Selected Publications
- SR Taylor, AB Webb, LR Petzold, FJ Doyle III, Velocity Response Curves Support the Role of Continuous Entrainment in Circadian Clocks, submitted
- SR Taylor, FJ Doyle III, LR Petzold, Oscillator Model Reduction Preserving the Phase Response: Application to the Circadian Clock, Biophys. J., 95:1658-1673, 2008
- N Bagheri*, SR Taylor*, K Meeker, LR Petzold, FJ Doyle III. Synchrony and Entrainment Properties of Robust Circadian Oscillators, J. R. Soc. Interface, 5:S17-28, 2008
(*Equal contribution)
- SR Taylor, R Gunawan, LR Petzold, and FJ Doyle III. Sensitivity Measures for Oscillating Systems: Application to Mammalian Circadian Gene Network, IEEE Trans. Automat.

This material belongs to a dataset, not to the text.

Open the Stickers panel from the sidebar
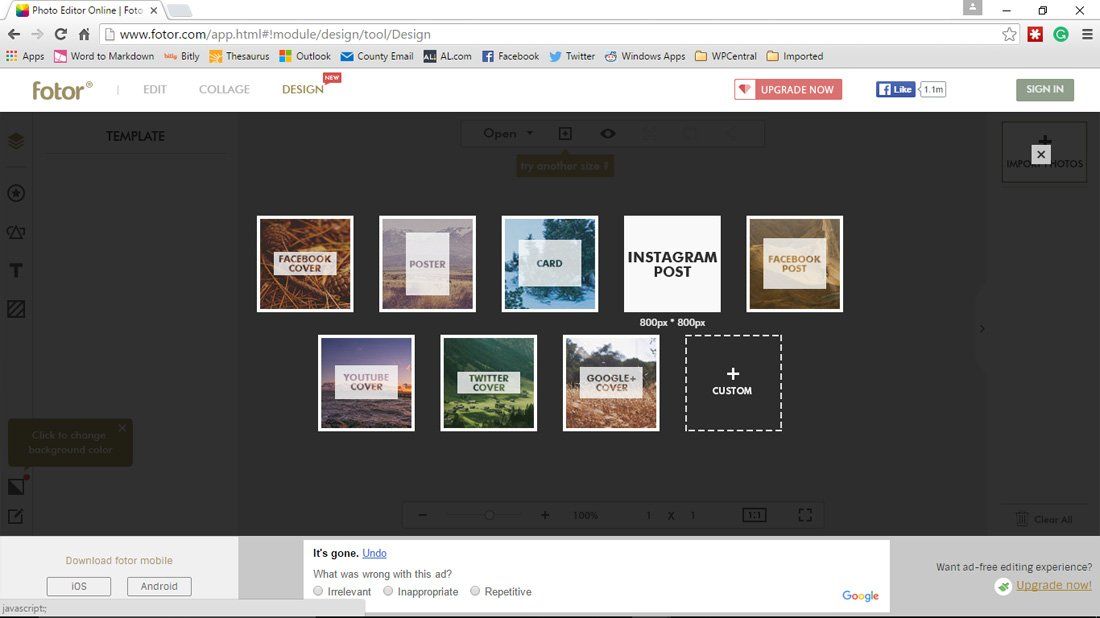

Contr., 153:177-188, 2008
- MN Zeilinger*, EM Farre*, SR Taylor, SA Kay, and FJ Doyle III. A novel computational model of the circadian clock in Arabidopsis that incorporates PRR7 and PRR9. Mol. Syst. Biol. 2:58, 2006 (* Equal contribution)
Students
- Olena Marchenko - Olena is augmenting a mathematical model of the circadian clock in the plant Arabidopsis thalian to include a new regulatory loop. Addition of the new loop should improve the predictive capability of the current models.
- Katherine Smith - Katherine has shown that realistic phase-only models of the mouse circadian clock can entrain to natural, highly variable light/dark cycles.